Binding cooperativity as described by Kcoop is similar for E2C-11 and E2C-16. However, cooperativity is enthalpy-driven for E2C-11 and entropy-driven for E2C-16 (Figure 4). In addition, the associated spectroscopic changes are clearly different for the two domains (Figure 5). In our view, depicting the binding of E2C-11 and E2C-16 to DBS as “similarly cooperative” would not be adequate. According to Kcoop, E2C-18 binds to DBS in an additive, noncooperative manner. In the absence of other data, this would suggest that binding of the first protein molecule is indistinguishable from binding of the second one (Figure 4). Nevertheless, the lack of cooperativity for E2C-18 is due to compensating changes in enthalpy and entropy and is likely associated with sizable changes in the structure of the DNA that go beyond those expected for additive binding (Figure 5). Thus, we conclude that describing the binding of E2C-18 to DBS simply as noncooperative is not whole. Whereas changes in ΔG are less than 5%, differences in the enthalpic and entropic components are much larger and even of the opposite sign.
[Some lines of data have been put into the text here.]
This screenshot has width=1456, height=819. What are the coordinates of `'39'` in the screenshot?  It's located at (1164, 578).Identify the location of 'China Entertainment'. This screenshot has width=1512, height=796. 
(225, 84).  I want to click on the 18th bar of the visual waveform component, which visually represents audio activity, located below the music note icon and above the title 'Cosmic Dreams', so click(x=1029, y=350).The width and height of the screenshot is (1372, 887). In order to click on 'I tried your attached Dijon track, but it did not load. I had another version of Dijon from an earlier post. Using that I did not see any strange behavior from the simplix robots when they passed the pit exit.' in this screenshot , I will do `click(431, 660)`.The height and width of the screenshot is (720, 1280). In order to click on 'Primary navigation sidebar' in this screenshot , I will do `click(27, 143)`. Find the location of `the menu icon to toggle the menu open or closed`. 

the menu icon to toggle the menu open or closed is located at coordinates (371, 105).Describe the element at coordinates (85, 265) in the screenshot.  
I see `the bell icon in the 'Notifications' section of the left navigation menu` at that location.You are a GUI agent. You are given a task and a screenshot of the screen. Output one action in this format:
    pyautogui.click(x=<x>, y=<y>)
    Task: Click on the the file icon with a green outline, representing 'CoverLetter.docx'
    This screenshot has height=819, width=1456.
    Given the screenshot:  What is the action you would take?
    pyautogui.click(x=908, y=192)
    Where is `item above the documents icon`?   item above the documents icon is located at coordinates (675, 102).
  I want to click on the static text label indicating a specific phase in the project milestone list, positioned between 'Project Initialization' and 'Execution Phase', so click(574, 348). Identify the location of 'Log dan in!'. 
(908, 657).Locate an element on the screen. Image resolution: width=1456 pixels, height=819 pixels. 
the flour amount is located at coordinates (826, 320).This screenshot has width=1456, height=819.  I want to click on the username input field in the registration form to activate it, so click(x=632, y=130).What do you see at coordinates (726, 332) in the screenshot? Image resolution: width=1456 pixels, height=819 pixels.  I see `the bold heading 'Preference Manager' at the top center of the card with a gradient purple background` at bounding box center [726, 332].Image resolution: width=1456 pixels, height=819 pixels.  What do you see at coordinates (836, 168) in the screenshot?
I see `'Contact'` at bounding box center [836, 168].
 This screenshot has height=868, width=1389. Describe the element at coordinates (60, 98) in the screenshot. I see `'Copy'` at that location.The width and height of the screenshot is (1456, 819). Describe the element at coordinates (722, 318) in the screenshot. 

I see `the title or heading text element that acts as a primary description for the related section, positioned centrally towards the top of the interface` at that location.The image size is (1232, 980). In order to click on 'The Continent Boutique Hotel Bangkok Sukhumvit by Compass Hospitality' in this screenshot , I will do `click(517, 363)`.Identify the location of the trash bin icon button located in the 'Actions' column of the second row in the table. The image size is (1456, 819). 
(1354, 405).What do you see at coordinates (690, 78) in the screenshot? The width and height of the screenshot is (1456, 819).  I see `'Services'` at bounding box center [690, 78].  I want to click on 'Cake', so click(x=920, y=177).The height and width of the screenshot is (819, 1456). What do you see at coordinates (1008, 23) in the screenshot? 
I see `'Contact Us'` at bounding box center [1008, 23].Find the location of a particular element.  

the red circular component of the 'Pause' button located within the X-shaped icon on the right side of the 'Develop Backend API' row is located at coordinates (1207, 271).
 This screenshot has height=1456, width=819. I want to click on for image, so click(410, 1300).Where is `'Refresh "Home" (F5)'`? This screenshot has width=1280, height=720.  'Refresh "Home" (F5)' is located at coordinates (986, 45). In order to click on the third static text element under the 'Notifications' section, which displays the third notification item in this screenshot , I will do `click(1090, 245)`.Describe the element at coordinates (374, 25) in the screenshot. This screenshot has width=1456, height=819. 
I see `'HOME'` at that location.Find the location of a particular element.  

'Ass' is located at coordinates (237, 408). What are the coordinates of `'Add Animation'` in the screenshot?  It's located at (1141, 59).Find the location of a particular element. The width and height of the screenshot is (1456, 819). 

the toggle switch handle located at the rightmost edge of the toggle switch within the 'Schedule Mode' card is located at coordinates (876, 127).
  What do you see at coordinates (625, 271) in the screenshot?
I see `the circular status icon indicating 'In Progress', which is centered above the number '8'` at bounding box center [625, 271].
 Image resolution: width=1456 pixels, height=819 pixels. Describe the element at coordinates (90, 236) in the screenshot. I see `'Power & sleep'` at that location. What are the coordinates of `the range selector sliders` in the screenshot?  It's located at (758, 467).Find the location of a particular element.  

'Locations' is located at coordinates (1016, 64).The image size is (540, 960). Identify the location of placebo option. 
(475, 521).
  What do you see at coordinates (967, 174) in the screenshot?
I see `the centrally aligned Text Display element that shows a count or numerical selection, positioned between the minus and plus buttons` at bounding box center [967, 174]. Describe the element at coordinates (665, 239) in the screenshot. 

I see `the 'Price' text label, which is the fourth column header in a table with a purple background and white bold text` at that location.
The activation of DNA replication is often linked to the transcription program. In the case of double-stranded DNA viruses, genome replication represses the expression of early proteins. This includes those participating directly in replication, such as HPV E2. Consequently, late protein expression is triggered, including the structural elements of the capsid, the shell that will transport the amplified viral DNA to new hosts (3,4). Our detailed structural and thermodynamic characterization of an important binding event for the coupling between replication and transcription (20) may aid the understanding of this process in papillomaviruses and in double-stranded DNA viruses in general.